O que talvez diferencie “O Menino e a Garça” dos demais seja esse olhar mais pessimista e realista, o que pode soar contraditório, já que esse seja talvez o mundo fantástico do Miyazaki mais aberto, sem regras prévias e totalmente imprevisível, a ponto de nem sequer sabermos por muito tempo para onde os personagens estão indo e quais seus objetivos adjacentes. Só que em meio a essa fantasia aberta, o que vemos são elementos mais mundanos. Há muito pouco de realmente estranho ao nosso mundo aqui, por mais que essas figuras, como a garça e os papagaios, esteja alterados de sua forma original, de certa forma, resgatando a forma como o cineasta lida com as aparências em seus longas (seres que parecem fofos e são cruéis, enquanto outros que se mostram visualmente horripilantes demonstrando uma bondade.
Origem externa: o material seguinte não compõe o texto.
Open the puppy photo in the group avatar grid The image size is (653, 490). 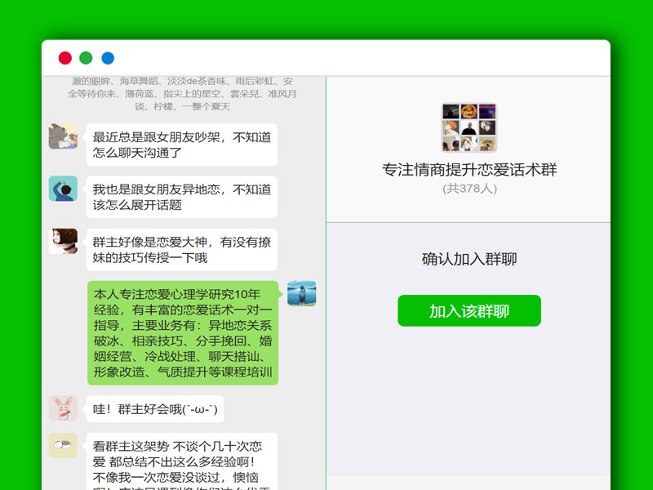486,144
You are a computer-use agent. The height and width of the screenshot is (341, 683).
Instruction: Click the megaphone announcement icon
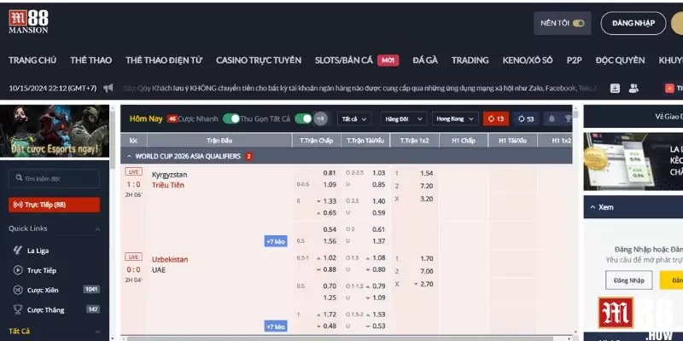(108, 88)
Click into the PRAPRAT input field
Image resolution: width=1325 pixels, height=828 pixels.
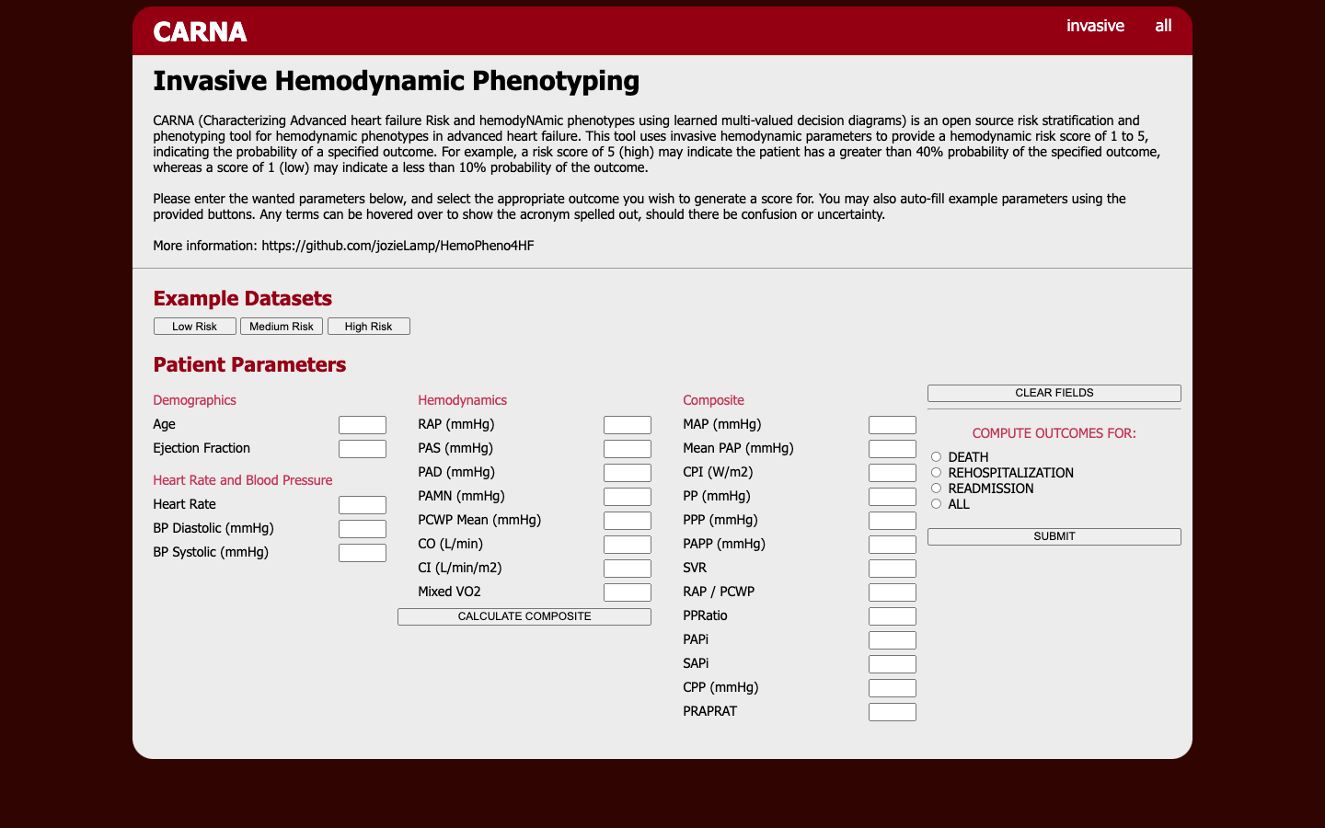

A primeira vez que a linda garça mostra os seus dentes e solta a sua voz grossa traz um pouco dessa quebra de expectativa).
Só que, por mais que essa jornada de descobrimento e aceitação da realidade não seja completamente diferente daquilo que já vimos na carreira do cineasta, apesar do mundo ser completamente novo em relação ao que ele já fez, o seu novo longa parece representar o momento do cineasta de 83 anos e que já tinha considerado a sua aposentadoria antes. É quase um caminho natural para diretores com longas carreiras e que pouco vem adiante. Parece restar apenas olhar para o passado ou aceitar o final chegando, e Miyazaki aqui até esbarra no primeiro, sobretudo na ambientação, mas mergulha de cabeça no segundo.
Seus mundos fantásticos sempre serviram de aprendizado, mas se mantiveram lá, existindo, às vezes até buscando uma mediação para coexistir com o “mundo real” do protagonista. Era quase como se aquela fuga sempre fosse uma possibilidade se o jovem precisasse recorrer a ela novamente. O Miyazaki de agora não vê mais essa alternativa, encontra na fantasia algo passageiro e restrito a um período da vida. Mas não há mais retorno. Aquele mundo se fecha de forma trágica, deixa de existir sem uma possibilidade de ser salvo, restando a todos ali presentes retornar à realidade, não necessariamente por vontade própria, mas por obrigação. Parece que o cineasta já anuncia o fim de sua carreira como esse ciclo se fechando. Ele se divertiu, aprendeu e nos ensinou muito ao longo dos anos com o seu prazer pela fantasia, mas agora o final se aproxima e o fantástico, seja lúdico ou assustador, vai deixando de ser uma opção. Pode não ser a despedida de Miyazaki para o cinema, mas certamente é um prenúncio, uma aceitação de que o fim está muito mais próximo do que o começo. E isso não precisa necessariamente ser algo ruim, já que nos divertimos muito juntos com essas aventuras.